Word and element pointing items
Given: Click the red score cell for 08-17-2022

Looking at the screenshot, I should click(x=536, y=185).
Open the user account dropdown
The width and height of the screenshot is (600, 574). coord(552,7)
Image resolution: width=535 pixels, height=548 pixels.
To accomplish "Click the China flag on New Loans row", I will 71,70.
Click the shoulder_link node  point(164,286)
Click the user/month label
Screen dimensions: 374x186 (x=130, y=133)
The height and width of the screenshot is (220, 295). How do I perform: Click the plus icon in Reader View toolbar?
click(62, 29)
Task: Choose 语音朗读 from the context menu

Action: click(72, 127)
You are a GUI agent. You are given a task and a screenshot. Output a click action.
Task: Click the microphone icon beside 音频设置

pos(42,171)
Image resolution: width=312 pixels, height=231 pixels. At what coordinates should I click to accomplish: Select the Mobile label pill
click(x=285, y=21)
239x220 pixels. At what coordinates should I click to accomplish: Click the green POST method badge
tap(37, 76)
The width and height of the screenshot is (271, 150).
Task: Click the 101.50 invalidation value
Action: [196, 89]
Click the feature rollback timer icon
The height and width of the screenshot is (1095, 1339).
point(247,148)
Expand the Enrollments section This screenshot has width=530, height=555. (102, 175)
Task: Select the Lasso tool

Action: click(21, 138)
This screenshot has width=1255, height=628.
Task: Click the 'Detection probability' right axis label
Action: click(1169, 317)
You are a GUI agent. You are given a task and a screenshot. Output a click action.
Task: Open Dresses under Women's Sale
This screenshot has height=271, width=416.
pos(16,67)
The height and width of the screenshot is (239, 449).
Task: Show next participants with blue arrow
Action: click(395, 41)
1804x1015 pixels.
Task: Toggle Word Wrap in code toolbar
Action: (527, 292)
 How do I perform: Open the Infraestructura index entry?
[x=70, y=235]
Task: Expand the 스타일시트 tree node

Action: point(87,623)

▶ Given exercise
Please print the items again without any change, starting at the line containing "Click the user/month label" and ending at the line containing "click(x=285, y=21)".

▶ Solved problem
Click the user/month label
Screen dimensions: 374x186 (x=130, y=133)
The height and width of the screenshot is (220, 295). How do I perform: Click the plus icon in Reader View toolbar?
click(62, 29)
Task: Choose 语音朗读 from the context menu

Action: click(72, 127)
You are a GUI agent. You are given a task and a screenshot. Output a click action.
Task: Click the microphone icon beside 音频设置

pos(42,171)
Image resolution: width=312 pixels, height=231 pixels. At what coordinates should I click to accomplish: Select the Mobile label pill
click(x=285, y=21)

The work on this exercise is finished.